REQUIREMENTS
How many lines in the records below contain the string "width"? Reply with the number alone.
* Begin EXTRACTED ENTRIES *
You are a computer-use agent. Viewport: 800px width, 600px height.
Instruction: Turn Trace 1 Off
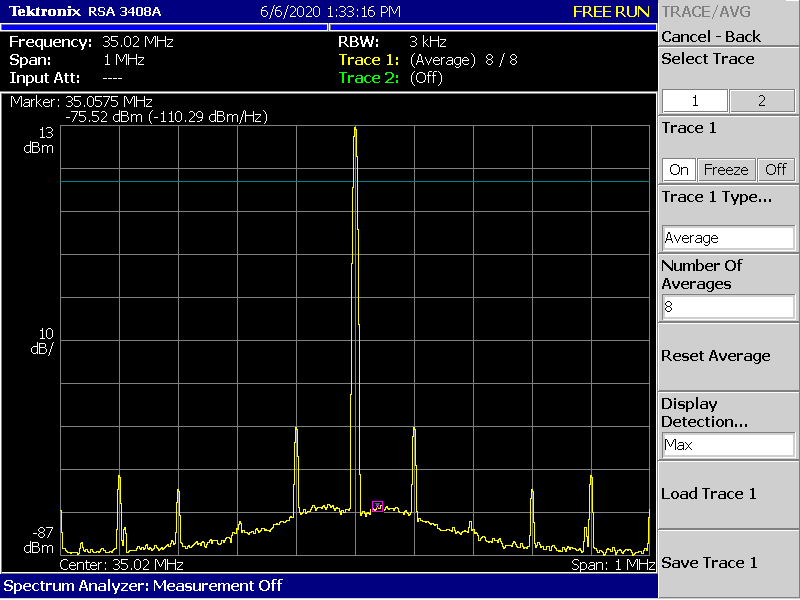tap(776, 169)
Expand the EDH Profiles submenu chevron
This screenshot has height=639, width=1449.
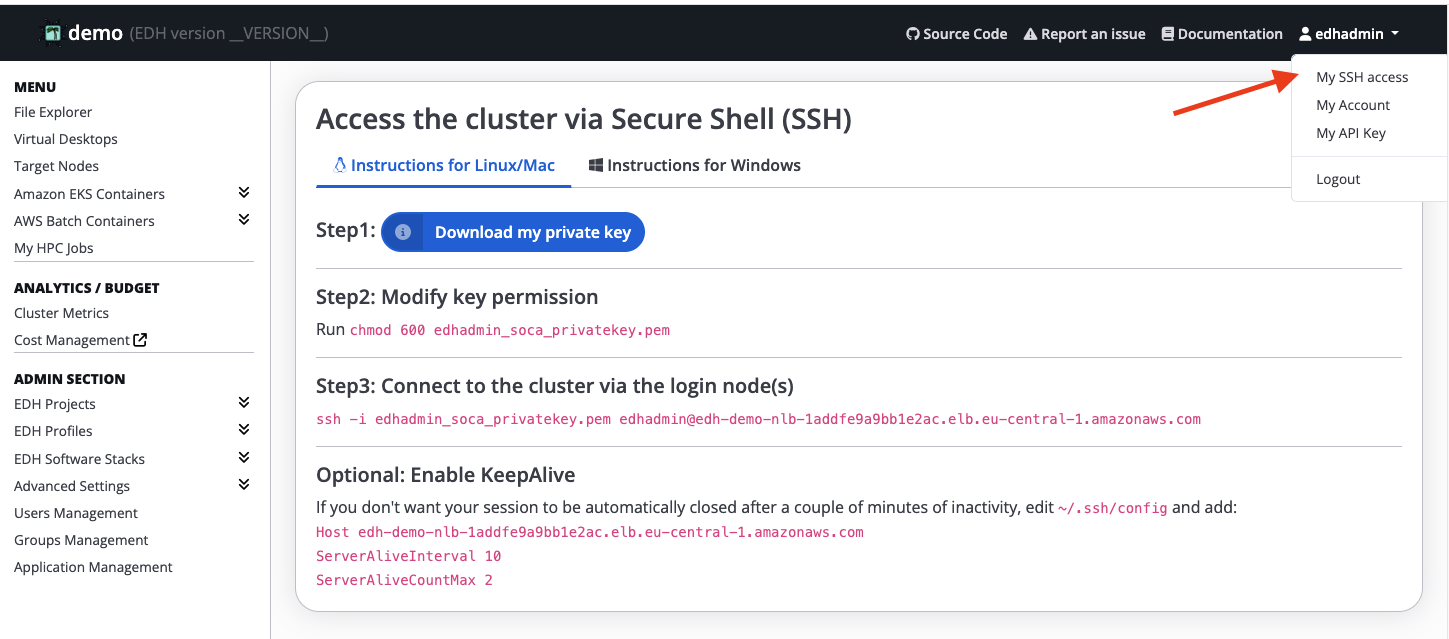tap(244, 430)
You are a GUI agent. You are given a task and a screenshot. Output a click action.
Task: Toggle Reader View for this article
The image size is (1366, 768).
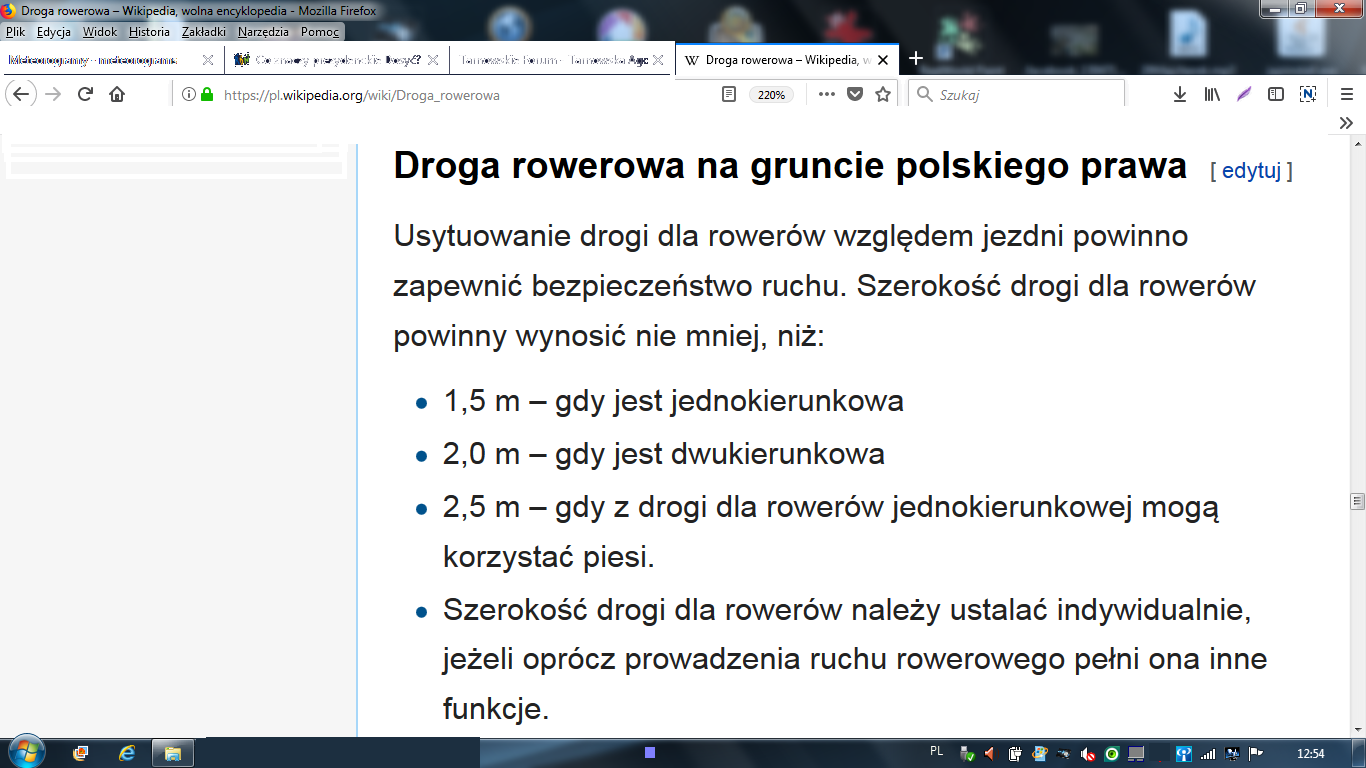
* End EXTRACTED ENTRIES *
TASK SOLUTION
2